Movie Review: Begin Again (2013)


A musical drama with elements of romance, Begin Again offers enough tender torment to transcend genre conventions.

In New York City, disconsolate Gretta James (Keira Knightley) reluctantly performs one of her songs at an open mic night in a dingy bar. She is spotted by down-on-his-luck ex-record company executive Dan Mulligan (Mark Ruffalo).

In flashback, the events leading up to that night are revealed. Dan is separated from his wife Miriam (Catherine Keener) and losing touch with his teenage daughter Violet (Hailee Steinfeld). Drinking heavily, he is fired by his long time business partner Saul (Yasiin Bey, better known as Mos Def).

Meanwhile, Gretta had arrived in New York from England with her up-and-coming boyfriend Dave Kohl (Adam Levine of Maroon 5 fame), who is riding a wave of success after his music featured in a hit movie. Dave is quickly sucked into the celebrity whirlpool and abandons Gretta.

Now Dan promises Gretta he can help her record an album. After Saul turns them away, Dan decides to use the city as a studio, recording Gretta's songs at street level with the urban din as an integral part of the music.

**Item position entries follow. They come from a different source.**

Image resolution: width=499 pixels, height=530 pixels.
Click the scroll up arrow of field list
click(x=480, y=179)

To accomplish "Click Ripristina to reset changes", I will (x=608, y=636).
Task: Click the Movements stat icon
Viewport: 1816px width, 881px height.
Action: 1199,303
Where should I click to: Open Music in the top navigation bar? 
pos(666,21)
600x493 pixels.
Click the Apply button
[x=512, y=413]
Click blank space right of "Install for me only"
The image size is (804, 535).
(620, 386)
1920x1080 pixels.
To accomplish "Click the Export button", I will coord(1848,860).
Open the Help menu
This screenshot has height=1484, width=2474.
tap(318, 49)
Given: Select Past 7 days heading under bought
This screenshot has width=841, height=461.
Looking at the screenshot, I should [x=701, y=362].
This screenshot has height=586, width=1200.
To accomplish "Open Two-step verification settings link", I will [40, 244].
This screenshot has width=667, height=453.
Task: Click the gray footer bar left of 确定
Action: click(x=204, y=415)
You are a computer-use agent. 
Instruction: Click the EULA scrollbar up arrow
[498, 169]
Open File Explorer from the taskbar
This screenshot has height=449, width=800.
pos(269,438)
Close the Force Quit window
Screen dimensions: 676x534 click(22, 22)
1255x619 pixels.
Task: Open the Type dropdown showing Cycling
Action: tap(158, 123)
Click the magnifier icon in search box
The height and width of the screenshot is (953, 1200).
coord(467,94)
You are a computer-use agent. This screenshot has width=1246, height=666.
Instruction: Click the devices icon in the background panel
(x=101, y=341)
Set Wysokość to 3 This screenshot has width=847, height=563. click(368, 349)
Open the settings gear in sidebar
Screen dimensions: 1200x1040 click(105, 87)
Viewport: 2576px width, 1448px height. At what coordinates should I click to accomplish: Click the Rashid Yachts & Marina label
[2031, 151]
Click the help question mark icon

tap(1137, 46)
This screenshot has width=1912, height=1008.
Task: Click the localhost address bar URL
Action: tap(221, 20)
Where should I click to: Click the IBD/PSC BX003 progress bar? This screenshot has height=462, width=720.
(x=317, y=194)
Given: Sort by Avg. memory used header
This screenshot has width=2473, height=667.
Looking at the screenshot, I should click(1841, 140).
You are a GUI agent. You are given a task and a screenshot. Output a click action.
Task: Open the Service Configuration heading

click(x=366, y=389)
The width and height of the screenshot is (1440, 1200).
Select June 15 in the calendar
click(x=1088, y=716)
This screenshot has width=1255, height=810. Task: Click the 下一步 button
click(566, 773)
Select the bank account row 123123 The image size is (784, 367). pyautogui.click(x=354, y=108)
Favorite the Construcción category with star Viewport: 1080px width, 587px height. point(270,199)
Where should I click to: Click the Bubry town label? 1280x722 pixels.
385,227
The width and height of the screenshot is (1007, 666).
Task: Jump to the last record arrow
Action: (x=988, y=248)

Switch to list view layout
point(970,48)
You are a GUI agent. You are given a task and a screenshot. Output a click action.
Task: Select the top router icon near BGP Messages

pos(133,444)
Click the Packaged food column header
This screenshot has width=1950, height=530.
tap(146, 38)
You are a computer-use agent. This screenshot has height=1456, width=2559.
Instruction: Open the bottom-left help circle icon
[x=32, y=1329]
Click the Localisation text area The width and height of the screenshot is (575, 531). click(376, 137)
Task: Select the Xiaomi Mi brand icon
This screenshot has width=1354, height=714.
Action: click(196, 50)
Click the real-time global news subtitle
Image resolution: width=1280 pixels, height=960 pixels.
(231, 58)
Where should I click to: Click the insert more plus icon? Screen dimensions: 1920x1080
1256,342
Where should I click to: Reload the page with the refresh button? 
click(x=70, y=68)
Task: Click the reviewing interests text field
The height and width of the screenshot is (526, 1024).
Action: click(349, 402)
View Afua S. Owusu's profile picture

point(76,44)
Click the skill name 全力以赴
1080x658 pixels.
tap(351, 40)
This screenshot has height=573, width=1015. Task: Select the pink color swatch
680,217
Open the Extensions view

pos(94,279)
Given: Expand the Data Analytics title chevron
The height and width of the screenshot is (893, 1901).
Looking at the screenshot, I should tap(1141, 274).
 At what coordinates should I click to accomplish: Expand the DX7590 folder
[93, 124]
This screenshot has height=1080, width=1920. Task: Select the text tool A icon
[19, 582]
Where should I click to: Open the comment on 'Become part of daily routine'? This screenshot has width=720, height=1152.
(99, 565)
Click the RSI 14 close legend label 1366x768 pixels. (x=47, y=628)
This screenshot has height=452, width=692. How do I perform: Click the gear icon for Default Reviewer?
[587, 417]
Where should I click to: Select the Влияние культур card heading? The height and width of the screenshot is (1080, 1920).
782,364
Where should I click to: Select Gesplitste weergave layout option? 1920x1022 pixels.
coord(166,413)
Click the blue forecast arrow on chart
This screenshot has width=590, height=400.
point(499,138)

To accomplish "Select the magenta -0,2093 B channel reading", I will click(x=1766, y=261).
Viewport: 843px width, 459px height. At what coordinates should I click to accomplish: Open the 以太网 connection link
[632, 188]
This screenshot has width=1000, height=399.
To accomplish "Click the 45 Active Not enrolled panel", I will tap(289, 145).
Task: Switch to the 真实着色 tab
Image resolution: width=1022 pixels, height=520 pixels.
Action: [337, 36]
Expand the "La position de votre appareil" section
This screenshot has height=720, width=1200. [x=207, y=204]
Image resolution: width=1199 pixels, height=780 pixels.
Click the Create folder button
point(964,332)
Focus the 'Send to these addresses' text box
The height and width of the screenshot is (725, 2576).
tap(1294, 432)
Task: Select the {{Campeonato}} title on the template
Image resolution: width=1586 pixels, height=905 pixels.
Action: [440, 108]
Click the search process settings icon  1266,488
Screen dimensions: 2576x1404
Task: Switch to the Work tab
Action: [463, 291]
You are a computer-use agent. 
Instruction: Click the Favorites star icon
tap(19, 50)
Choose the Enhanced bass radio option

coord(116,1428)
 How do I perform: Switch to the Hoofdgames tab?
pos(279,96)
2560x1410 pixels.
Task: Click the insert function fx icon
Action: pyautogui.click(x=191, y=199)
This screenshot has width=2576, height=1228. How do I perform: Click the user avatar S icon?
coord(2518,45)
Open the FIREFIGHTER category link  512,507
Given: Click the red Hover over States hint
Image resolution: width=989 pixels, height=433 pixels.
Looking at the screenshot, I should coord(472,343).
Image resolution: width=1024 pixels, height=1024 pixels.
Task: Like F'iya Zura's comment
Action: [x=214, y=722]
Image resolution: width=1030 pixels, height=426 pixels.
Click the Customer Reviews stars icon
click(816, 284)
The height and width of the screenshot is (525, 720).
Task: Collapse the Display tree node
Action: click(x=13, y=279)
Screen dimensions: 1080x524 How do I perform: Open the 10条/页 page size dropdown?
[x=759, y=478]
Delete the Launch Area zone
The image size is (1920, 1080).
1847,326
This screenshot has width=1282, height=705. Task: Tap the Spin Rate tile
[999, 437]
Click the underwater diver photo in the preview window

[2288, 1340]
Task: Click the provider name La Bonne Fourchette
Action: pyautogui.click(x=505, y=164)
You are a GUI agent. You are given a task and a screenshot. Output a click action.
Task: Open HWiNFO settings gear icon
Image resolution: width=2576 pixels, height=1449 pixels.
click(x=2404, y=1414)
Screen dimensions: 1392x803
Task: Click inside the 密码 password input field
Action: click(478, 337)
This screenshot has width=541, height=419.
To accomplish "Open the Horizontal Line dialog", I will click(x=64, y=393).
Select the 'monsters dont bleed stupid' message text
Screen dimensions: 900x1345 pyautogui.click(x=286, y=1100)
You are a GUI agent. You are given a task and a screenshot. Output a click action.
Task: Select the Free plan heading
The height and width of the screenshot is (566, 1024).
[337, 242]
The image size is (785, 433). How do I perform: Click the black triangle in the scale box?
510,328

Featuring original music by Gregg Alexander, Begin Again carries enough intelligent freshness to steer clear of most cliches. While the music walks a fine line between genuinely soulful and white-girl-with-a-guitar singer-songwriter banality, most of the songs land on just the right side of evocative. In her first singing role Keira Knightley does enough to convince as a tentative talent, gradually gaining confidence under Dan's tutelage but unsure where she wants her music to take her.

Multiple relationships meld together as Gretta and Dan's lives intersect, and director John Carney, who also wrote the screenplay, deserves credit for keeping personal interactions honest and unpredictable. Gretta is hurt by Dave, Dan and Miriam are surveying the wreckage of their marriage, while Dan and Violet are standing at the edge of a barely functioning father - daughter bond. Professionally Dan's long standing partnership with Saul is in tatters, and Begin Again touches upon the changing fundamentals of the music industry in the digital era.

Lazier scripts would telegraph how all the knots will be untangled, but Carney plays coy throughout, riding the energy of al fresco musical performances in streets, alleyways, subways and roofs to stitch together the various emotional rescues.

Begin Again hums an original tune, only enhanced by the pleasantly intrusive background noise.